**Written task 1:**
Please condense the paragraph of the news briefs that begins "March 25: As a counterpart to the U.S. Treasury" into a short bulleted list that keeps its main facts.
**Written task 2:**
Set out the rows as a numbered list, beginning at the row that has "Pasiekimai (146, 811)" and running through the final row.

**Extracted text:**
···

March 22: Probably never in Pat Robertson's 79 years did he expect this: Ahead of his March 22 birthday, a group of students at Robertson's Regent University have formed a Regent Democrats club.

Recalling ecodisasters

March 24: The last bit of March is not a good time for environmentalists with long memories. Two decades ago on March 24, the Exxon Valdez oil supertanker ran aground on a reef and gurgled between 10 million and 35 million gallons of crude oil into Prince William Sound off the coast of Alaska. And 30 years ago on March 28, the nuclear reactor at Three Mile Island in central Pennsylvania suffered a partial meltdown.

Bernanke's loan program

March 25: As a counterpart to the U.S. Treasury, the Federal Reserve will launch a program to bolster the market for auto and business loans. The Fed will commit $200 billion to loan to investors promising to buy up certain types of bad bank assets. If the Term Asset-Backed Securities Lending Facility program goes as Fed chairman Ben Bernanke hopes, it could free up close to $1 trillion in lending.

Same-sex site

March 31: To comply with the terms of a settlement of a 2005 lawsuit, internet dating website eHarmony will have to bring its gay dating website live by the end of March. The 2005 lawsuit alleged eHarmony, which does not match gays and lesbians, violated New Jersey anti-discrimination statutes. The new website, CompatiblePartners.net, was listed as "under construction" as of March 12.

···

**Exercise inputs:**
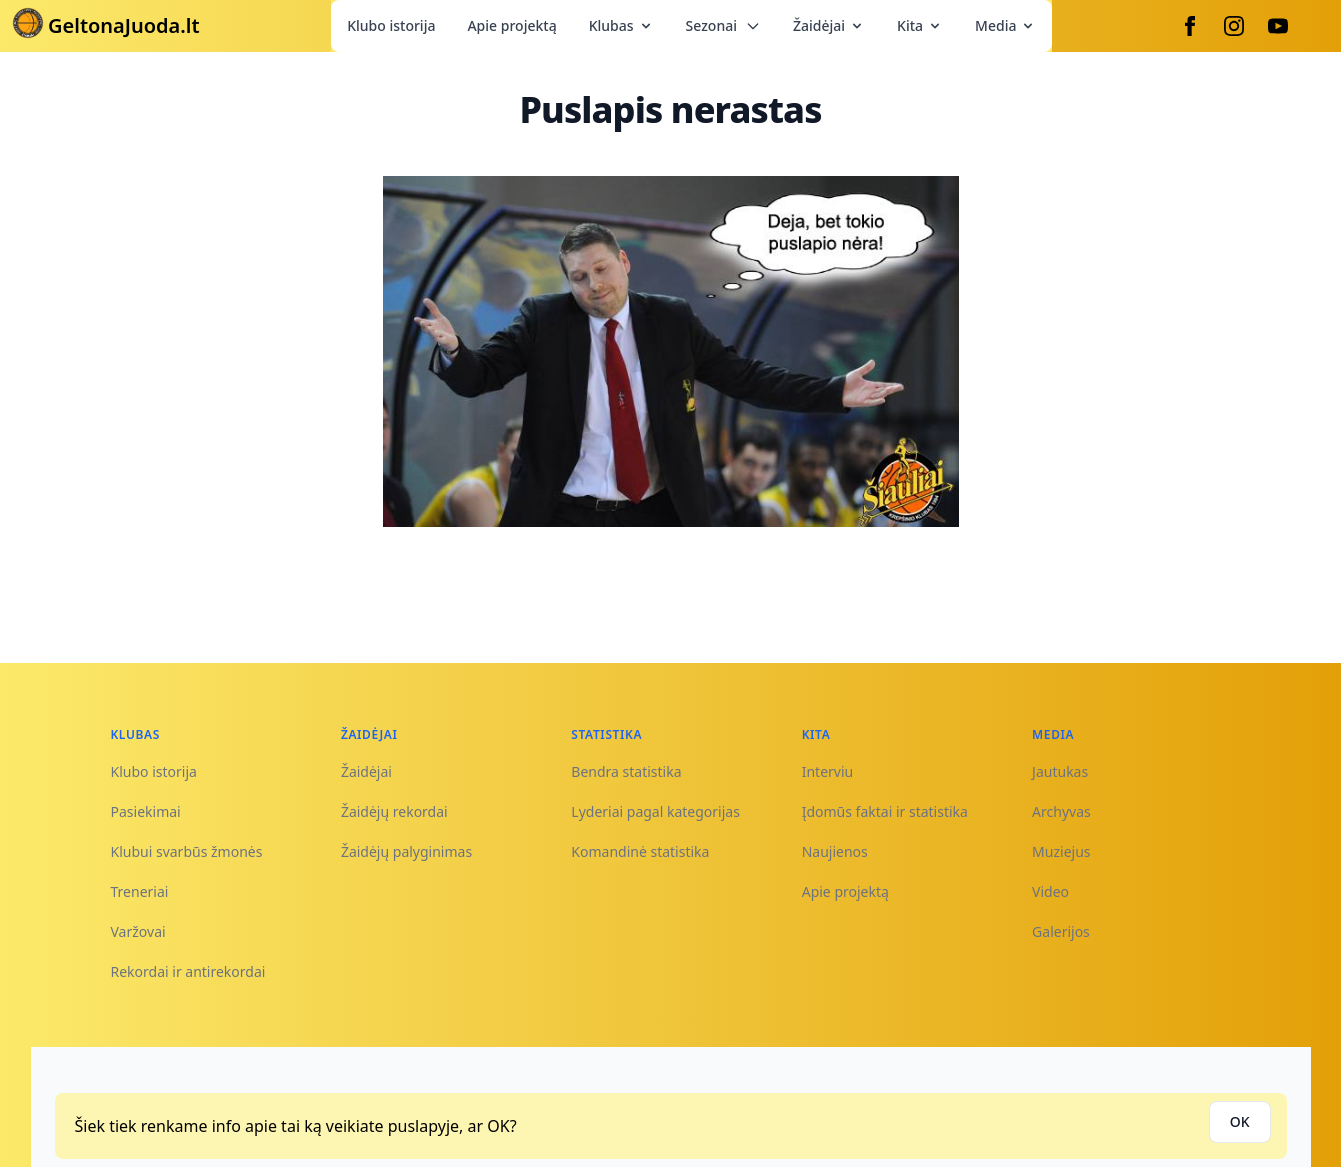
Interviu (828, 771)
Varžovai (138, 931)
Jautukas (1060, 771)
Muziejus (1061, 851)
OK (1240, 1121)
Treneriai (140, 891)
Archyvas (1061, 811)
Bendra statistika (626, 771)
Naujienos (835, 851)
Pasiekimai (146, 811)
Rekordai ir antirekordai (188, 971)
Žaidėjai (829, 25)
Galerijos (1061, 931)
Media (1005, 25)
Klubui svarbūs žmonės (187, 851)
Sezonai (723, 25)
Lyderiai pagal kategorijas (655, 811)
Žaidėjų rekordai (394, 811)
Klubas (621, 25)
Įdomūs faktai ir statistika (885, 811)
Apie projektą (511, 25)
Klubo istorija (391, 25)
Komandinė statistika (640, 851)
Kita (920, 25)
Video (1050, 891)
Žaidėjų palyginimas (406, 851)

···

**Problem solution 1:**
- March 25: the Federal Reserve, as a counterpart to the U.S. Treasury, will launch a program to bolster the market for auto and business loans.
- The Fed will commit $200 billion to loan to investors promising to buy up certain types of bad bank assets.
- If the Term Asset-Backed Securities Lending Facility program goes as Fed chairman Ben Bernanke hopes, it could free up close to $1 trillion in lending.

**Problem solution 2:**
1. Pasiekimai (146, 811)
2. Rekordai ir antirekordai (188, 971)
3. Žaidėjai (829, 25)
4. Galerijos (1061, 931)
5. Media (1005, 25)
6. Klubui svarbūs žmonės (187, 851)
7. Sezonai (723, 25)
8. Lyderiai pagal kategorijas (655, 811)
9. Žaidėjų rekordai (394, 811)
10. Klubas (621, 25)
11. Įdomūs faktai ir statistika (885, 811)
12. Apie projektą (511, 25)
13. Klubo istorija (391, 25)
14. Komandinė statistika (640, 851)
15. Kita (920, 25)
16. Video (1050, 891)
17. Žaidėjų palyginimas (406, 851)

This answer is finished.